◆ Exercise
This exercise calls for the records to be repeated in full, exactly as written.

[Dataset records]

────────────────────────────────────────

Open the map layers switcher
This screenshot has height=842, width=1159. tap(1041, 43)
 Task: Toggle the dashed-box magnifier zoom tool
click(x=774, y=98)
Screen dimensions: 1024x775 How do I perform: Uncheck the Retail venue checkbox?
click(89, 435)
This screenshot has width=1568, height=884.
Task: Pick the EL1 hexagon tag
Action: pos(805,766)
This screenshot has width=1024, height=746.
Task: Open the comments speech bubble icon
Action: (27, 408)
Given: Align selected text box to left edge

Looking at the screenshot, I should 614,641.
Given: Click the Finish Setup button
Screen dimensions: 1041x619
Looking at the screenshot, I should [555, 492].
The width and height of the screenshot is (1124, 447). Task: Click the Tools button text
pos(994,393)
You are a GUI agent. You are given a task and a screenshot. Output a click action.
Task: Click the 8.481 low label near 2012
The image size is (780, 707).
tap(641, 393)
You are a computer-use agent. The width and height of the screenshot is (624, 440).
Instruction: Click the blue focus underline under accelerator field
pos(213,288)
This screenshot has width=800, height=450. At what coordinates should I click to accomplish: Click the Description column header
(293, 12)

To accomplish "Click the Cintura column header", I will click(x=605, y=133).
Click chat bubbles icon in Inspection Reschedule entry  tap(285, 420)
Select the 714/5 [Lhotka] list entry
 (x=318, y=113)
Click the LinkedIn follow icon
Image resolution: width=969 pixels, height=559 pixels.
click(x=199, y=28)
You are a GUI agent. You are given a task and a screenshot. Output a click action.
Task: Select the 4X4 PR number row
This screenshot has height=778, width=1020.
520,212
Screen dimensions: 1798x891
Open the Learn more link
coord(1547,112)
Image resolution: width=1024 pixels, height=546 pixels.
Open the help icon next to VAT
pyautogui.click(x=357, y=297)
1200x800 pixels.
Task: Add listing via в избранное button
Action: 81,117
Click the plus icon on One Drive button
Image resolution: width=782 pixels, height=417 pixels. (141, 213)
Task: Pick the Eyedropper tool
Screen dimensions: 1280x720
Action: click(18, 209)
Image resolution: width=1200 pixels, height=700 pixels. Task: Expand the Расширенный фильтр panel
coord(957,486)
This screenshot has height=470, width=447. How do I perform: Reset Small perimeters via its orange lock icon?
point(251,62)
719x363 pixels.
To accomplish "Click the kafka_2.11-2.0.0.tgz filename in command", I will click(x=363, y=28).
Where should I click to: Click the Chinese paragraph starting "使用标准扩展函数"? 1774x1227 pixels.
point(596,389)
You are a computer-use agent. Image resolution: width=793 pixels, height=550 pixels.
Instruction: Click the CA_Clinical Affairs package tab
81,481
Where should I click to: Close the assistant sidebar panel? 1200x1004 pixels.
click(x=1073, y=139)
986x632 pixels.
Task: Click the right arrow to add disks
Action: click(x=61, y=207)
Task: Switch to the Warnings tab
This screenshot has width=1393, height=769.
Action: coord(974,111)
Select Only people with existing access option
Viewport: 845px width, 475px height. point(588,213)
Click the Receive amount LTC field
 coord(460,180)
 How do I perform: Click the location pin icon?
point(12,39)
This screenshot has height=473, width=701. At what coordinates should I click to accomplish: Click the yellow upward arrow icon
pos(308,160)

────────────────────────────────────────

◆ Written reply
Open the map layers switcher
This screenshot has height=842, width=1159. tap(1041, 43)
 Task: Toggle the dashed-box magnifier zoom tool
click(x=774, y=98)
Screen dimensions: 1024x775 How do I perform: Uncheck the Retail venue checkbox?
click(89, 435)
This screenshot has width=1568, height=884.
Task: Pick the EL1 hexagon tag
Action: pos(805,766)
This screenshot has width=1024, height=746.
Task: Open the comments speech bubble icon
Action: (27, 408)
Given: Align selected text box to left edge

Looking at the screenshot, I should 614,641.
Given: Click the Finish Setup button
Screen dimensions: 1041x619
Looking at the screenshot, I should [555, 492].
The width and height of the screenshot is (1124, 447). Task: Click the Tools button text
pos(994,393)
You are a GUI agent. You are given a task and a screenshot. Output a click action.
Task: Click the 8.481 low label near 2012
The image size is (780, 707).
tap(641, 393)
You are a computer-use agent. The width and height of the screenshot is (624, 440).
Instruction: Click the blue focus underline under accelerator field
pos(213,288)
This screenshot has width=800, height=450. At what coordinates should I click to accomplish: Click the Description column header
(293, 12)

To accomplish "Click the Cintura column header", I will click(x=605, y=133).
Click chat bubbles icon in Inspection Reschedule entry  tap(285, 420)
Select the 714/5 [Lhotka] list entry
 (x=318, y=113)
Click the LinkedIn follow icon
Image resolution: width=969 pixels, height=559 pixels.
click(x=199, y=28)
You are a GUI agent. You are given a task and a screenshot. Output a click action.
Task: Select the 4X4 PR number row
This screenshot has height=778, width=1020.
520,212
Screen dimensions: 1798x891
Open the Learn more link
coord(1547,112)
Image resolution: width=1024 pixels, height=546 pixels.
Open the help icon next to VAT
pyautogui.click(x=357, y=297)
1200x800 pixels.
Task: Add listing via в избранное button
Action: 81,117
Click the plus icon on One Drive button
Image resolution: width=782 pixels, height=417 pixels. (141, 213)
Task: Pick the Eyedropper tool
Screen dimensions: 1280x720
Action: click(18, 209)
Image resolution: width=1200 pixels, height=700 pixels. Task: Expand the Расширенный фильтр panel
coord(957,486)
This screenshot has height=470, width=447. How do I perform: Reset Small perimeters via its orange lock icon?
point(251,62)
719x363 pixels.
To accomplish "Click the kafka_2.11-2.0.0.tgz filename in command", I will click(x=363, y=28).
Where should I click to: Click the Chinese paragraph starting "使用标准扩展函数"? 1774x1227 pixels.
point(596,389)
You are a computer-use agent. Image resolution: width=793 pixels, height=550 pixels.
Instruction: Click the CA_Clinical Affairs package tab
81,481
Where should I click to: Close the assistant sidebar panel? 1200x1004 pixels.
click(x=1073, y=139)
986x632 pixels.
Task: Click the right arrow to add disks
Action: click(x=61, y=207)
Task: Switch to the Warnings tab
This screenshot has width=1393, height=769.
Action: coord(974,111)
Select Only people with existing access option
Viewport: 845px width, 475px height. point(588,213)
Click the Receive amount LTC field
 coord(460,180)
 How do I perform: Click the location pin icon?
point(12,39)
This screenshot has height=473, width=701. At what coordinates should I click to accomplish: Click the yellow upward arrow icon
pos(308,160)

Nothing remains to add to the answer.